Container OOM Killed: Situation C
Downside
As soon as once more, a streaming utility with checkpoint enabled: at any time when the “checkpointing” was taking place the applying crashed with java.lang.OutOfMemoryError: Unable to allocate native reminiscence
.
Evaluation
The problem was comparatively easy to root trigger. We took a thread dump and that exposed that there have been near 1000 threads within the utility.
Root Trigger
There’s a restrict on the utmost variety of threads per course of within the working system. This restrict may be checked through the use of the beneath command.
We determined to rewrite the applying to scale back the full variety of threads.
Heap OOM: Situation D
Downside
We had an information processing service with a really excessive enter price. Sometimes, the applying would run out of heap reminiscence.
Evaluation
To determine the difficulty, we determined to periodically acquire the heap dumps.
Root Trigger
The heap dump revealed that the applying logic to clear the Window (streaming pipeline Window) that collects the info was not getting triggered due to a thread competition problem.

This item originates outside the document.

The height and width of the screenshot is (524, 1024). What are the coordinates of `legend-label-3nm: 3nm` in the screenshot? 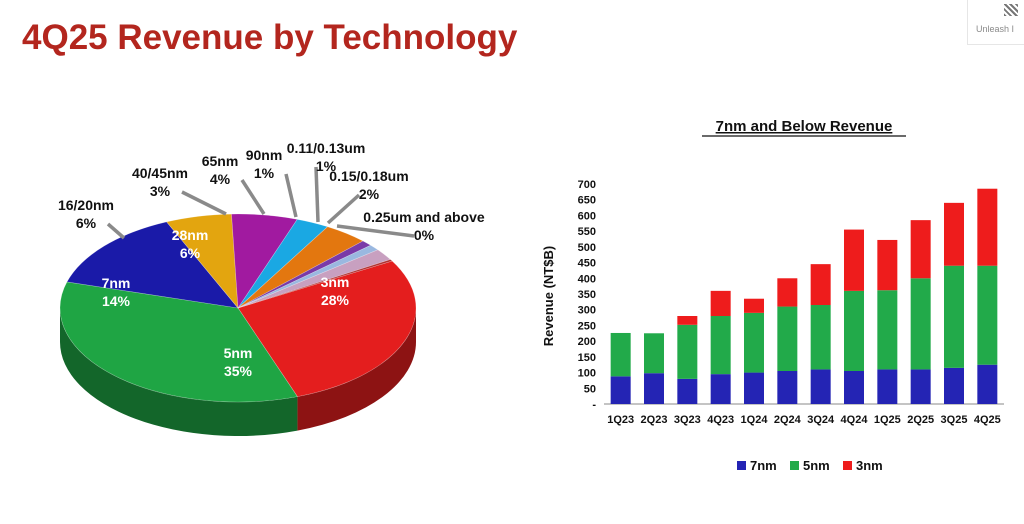 It's located at (870, 466).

The repair was to right the thread competition problem. After that, the applying began operating easily.
4. Abstract
Out-of-memory errors in Java functions are very arduous to debug, particularly whether it is taking place within the native reminiscence house of a container. Understanding the Java reminiscence mannequin will assist to root the reason for the issue to a sure extent.
- Monitor the utilization of processes utilizing instruments akin to
pmap
,ps
, andhigh
in a Linux surroundings. - Determine whether or not the reminiscence points are within the heap, JVM non-heap reminiscence areas, or within the areas exterior the JVM.
- Forcing GC will assist you to determine whether or not it’s a heap problem or a local reminiscence leak.
- Use profiling instruments akin to JConsole or JVisualVM.
- Use instruments like Prometheus, Grafana, and JVM Metrics Exporter to observe reminiscence utilization.
- To determine the native reminiscence leak from inside JVM, use instruments akin to AsyncProfiler and NMT.
- To determine the native reminiscence leak exterior of JVM, use
jemalloc
. NMT additionally will assist right here.